Start of RECORDED INFORMATION
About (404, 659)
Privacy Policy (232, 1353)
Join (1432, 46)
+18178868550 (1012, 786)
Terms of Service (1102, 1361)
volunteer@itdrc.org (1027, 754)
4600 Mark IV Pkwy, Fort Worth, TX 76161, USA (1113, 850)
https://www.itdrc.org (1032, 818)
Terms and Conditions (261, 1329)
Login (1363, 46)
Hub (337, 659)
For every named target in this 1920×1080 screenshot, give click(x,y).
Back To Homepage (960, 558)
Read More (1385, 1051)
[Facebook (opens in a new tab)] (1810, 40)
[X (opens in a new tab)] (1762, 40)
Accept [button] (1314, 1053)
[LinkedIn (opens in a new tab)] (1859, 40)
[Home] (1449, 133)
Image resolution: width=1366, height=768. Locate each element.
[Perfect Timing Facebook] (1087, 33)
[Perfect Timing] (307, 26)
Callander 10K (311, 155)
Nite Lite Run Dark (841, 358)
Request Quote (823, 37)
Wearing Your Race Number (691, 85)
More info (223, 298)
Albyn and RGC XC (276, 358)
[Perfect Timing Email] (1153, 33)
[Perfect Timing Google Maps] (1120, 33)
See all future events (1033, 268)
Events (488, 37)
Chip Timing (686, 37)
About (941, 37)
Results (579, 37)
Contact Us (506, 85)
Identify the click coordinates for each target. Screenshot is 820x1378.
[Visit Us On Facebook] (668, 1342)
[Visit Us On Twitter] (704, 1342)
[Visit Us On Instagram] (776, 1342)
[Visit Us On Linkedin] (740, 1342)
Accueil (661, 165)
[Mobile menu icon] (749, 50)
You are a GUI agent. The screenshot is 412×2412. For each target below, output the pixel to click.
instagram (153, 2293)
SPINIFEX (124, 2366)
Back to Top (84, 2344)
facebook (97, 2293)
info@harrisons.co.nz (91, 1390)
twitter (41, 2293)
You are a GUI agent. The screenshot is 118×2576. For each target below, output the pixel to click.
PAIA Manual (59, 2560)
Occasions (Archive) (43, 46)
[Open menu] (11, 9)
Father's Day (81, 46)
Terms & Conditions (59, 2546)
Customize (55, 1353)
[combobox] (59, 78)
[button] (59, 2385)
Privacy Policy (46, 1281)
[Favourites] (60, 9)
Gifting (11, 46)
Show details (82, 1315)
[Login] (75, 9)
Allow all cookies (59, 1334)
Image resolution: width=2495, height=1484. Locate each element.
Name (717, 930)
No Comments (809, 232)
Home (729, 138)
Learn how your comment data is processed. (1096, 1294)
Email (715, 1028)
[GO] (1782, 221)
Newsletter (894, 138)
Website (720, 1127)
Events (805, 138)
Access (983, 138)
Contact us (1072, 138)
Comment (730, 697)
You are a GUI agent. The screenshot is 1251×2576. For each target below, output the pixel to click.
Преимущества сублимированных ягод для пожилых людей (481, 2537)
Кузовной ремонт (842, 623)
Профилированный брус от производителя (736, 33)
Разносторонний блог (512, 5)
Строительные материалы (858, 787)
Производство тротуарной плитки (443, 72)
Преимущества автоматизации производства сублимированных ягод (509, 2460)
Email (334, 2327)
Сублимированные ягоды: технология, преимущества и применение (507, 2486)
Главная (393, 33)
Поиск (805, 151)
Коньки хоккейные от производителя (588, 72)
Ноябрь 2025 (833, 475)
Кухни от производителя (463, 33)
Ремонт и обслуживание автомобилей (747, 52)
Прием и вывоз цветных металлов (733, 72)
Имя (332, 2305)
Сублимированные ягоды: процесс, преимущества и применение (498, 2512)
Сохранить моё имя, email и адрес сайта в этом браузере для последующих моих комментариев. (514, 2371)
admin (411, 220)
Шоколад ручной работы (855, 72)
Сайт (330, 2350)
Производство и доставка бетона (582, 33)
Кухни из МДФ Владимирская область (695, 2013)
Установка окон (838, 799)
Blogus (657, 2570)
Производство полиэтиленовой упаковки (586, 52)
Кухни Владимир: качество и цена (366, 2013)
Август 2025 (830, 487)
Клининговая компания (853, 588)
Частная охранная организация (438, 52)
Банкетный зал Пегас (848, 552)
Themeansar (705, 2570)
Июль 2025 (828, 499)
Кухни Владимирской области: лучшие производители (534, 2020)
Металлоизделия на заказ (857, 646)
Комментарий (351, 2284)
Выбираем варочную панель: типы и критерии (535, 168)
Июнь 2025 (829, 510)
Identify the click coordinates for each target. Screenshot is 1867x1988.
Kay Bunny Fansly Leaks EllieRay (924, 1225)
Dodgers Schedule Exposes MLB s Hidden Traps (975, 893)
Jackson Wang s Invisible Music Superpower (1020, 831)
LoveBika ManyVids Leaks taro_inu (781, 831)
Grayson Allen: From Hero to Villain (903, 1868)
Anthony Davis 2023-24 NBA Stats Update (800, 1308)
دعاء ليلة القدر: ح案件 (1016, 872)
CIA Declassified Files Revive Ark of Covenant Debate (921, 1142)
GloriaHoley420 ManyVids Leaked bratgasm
End of RECORDED INFORMATION
**WHAT TO DO:**
Please return a copy of each line in the entries that has the string "ManyVids".

**REPLY TO THE EXERCISE:**
LoveBika ManyVids Leaks taro_inu (781, 831)
GloriaHoley420 ManyVids Leaked bratgasm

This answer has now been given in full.